**STATED PROBLEM**
Rewrite all of the entries below, replacing every occurrence of "checkbox" with "check box" and leaving everything else unchanged.
++++ DATA SHOWN ++++
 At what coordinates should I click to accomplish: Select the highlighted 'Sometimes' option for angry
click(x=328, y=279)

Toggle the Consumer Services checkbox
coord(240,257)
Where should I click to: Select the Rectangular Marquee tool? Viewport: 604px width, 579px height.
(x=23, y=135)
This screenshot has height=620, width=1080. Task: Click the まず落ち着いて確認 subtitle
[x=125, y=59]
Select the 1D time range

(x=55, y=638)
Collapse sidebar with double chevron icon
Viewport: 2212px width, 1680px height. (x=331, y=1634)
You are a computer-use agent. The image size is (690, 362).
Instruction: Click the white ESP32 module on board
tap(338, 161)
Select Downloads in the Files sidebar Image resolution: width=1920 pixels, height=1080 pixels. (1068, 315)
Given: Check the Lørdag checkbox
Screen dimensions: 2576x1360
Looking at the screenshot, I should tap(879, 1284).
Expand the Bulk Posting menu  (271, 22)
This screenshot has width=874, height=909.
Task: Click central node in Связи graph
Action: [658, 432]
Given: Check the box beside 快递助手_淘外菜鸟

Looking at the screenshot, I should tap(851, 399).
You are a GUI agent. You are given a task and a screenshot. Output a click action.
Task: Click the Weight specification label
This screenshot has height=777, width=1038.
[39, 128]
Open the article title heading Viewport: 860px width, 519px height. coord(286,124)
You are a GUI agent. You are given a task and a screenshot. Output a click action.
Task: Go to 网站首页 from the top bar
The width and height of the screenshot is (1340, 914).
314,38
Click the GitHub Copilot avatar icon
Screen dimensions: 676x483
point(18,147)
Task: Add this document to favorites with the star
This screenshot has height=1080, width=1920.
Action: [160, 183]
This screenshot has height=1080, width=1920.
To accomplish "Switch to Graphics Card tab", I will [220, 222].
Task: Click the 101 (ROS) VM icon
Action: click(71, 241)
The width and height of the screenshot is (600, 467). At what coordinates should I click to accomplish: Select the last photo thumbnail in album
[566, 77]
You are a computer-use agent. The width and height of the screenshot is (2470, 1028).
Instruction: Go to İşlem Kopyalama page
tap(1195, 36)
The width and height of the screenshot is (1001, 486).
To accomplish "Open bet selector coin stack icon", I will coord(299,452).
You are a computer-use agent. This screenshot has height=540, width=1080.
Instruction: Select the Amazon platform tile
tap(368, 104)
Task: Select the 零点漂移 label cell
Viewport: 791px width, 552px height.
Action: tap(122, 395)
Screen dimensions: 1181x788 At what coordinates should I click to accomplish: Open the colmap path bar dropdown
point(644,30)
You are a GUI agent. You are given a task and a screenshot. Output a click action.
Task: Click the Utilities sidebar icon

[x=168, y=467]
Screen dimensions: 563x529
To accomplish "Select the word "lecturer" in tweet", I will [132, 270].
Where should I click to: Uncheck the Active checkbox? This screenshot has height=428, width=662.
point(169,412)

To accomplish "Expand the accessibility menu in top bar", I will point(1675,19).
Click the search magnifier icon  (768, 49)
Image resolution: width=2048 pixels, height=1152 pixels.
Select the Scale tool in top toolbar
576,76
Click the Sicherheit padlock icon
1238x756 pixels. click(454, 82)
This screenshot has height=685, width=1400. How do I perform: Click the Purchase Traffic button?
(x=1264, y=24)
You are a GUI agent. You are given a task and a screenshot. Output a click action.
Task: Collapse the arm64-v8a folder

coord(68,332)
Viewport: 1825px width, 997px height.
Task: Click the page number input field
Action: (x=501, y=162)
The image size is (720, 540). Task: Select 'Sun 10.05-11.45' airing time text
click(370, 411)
++++
**SOLUTION TO THIS TASK**
 At what coordinates should I click to accomplish: Select the highlighted 'Sometimes' option for angry
click(x=328, y=279)

Toggle the Consumer Services check box
coord(240,257)
Where should I click to: Select the Rectangular Marquee tool? Viewport: 604px width, 579px height.
(x=23, y=135)
This screenshot has height=620, width=1080. Task: Click the まず落ち着いて確認 subtitle
[x=125, y=59]
Select the 1D time range

(x=55, y=638)
Collapse sidebar with double chevron icon
Viewport: 2212px width, 1680px height. (x=331, y=1634)
You are a computer-use agent. The image size is (690, 362).
Instruction: Click the white ESP32 module on board
tap(338, 161)
Select Downloads in the Files sidebar Image resolution: width=1920 pixels, height=1080 pixels. (1068, 315)
Given: Check the Lørdag check box
Screen dimensions: 2576x1360
Looking at the screenshot, I should tap(879, 1284).
Expand the Bulk Posting menu  (271, 22)
This screenshot has width=874, height=909.
Task: Click central node in Связи graph
Action: [658, 432]
Given: Check the box beside 快递助手_淘外菜鸟

Looking at the screenshot, I should tap(851, 399).
You are a GUI agent. You are given a task and a screenshot. Output a click action.
Task: Click the Weight specification label
This screenshot has height=777, width=1038.
[39, 128]
Open the article title heading Viewport: 860px width, 519px height. coord(286,124)
You are a GUI agent. You are given a task and a screenshot. Output a click action.
Task: Go to 网站首页 from the top bar
The width and height of the screenshot is (1340, 914).
314,38
Click the GitHub Copilot avatar icon
Screen dimensions: 676x483
point(18,147)
Task: Add this document to favorites with the star
This screenshot has height=1080, width=1920.
Action: [160, 183]
This screenshot has height=1080, width=1920.
To accomplish "Switch to Graphics Card tab", I will [220, 222].
Task: Click the 101 (ROS) VM icon
Action: click(71, 241)
The width and height of the screenshot is (600, 467). At what coordinates should I click to accomplish: Select the last photo thumbnail in album
[566, 77]
You are a computer-use agent. The width and height of the screenshot is (2470, 1028).
Instruction: Go to İşlem Kopyalama page
tap(1195, 36)
The width and height of the screenshot is (1001, 486).
To accomplish "Open bet selector coin stack icon", I will coord(299,452).
You are a computer-use agent. This screenshot has height=540, width=1080.
Instruction: Select the Amazon platform tile
tap(368, 104)
Task: Select the 零点漂移 label cell
Viewport: 791px width, 552px height.
Action: tap(122, 395)
Screen dimensions: 1181x788 At what coordinates should I click to accomplish: Open the colmap path bar dropdown
point(644,30)
You are a GUI agent. You are given a task and a screenshot. Output a click action.
Task: Click the Utilities sidebar icon

[x=168, y=467]
Screen dimensions: 563x529
To accomplish "Select the word "lecturer" in tweet", I will [132, 270].
Where should I click to: Uncheck the Active check box? This screenshot has height=428, width=662.
point(169,412)

To accomplish "Expand the accessibility menu in top bar", I will point(1675,19).
Click the search magnifier icon  (768, 49)
Image resolution: width=2048 pixels, height=1152 pixels.
Select the Scale tool in top toolbar
576,76
Click the Sicherheit padlock icon
1238x756 pixels. click(454, 82)
This screenshot has height=685, width=1400. How do I perform: Click the Purchase Traffic button?
(x=1264, y=24)
You are a GUI agent. You are given a task and a screenshot. Output a click action.
Task: Collapse the arm64-v8a folder

coord(68,332)
Viewport: 1825px width, 997px height.
Task: Click the page number input field
Action: (x=501, y=162)
The image size is (720, 540). Task: Select 'Sun 10.05-11.45' airing time text
click(370, 411)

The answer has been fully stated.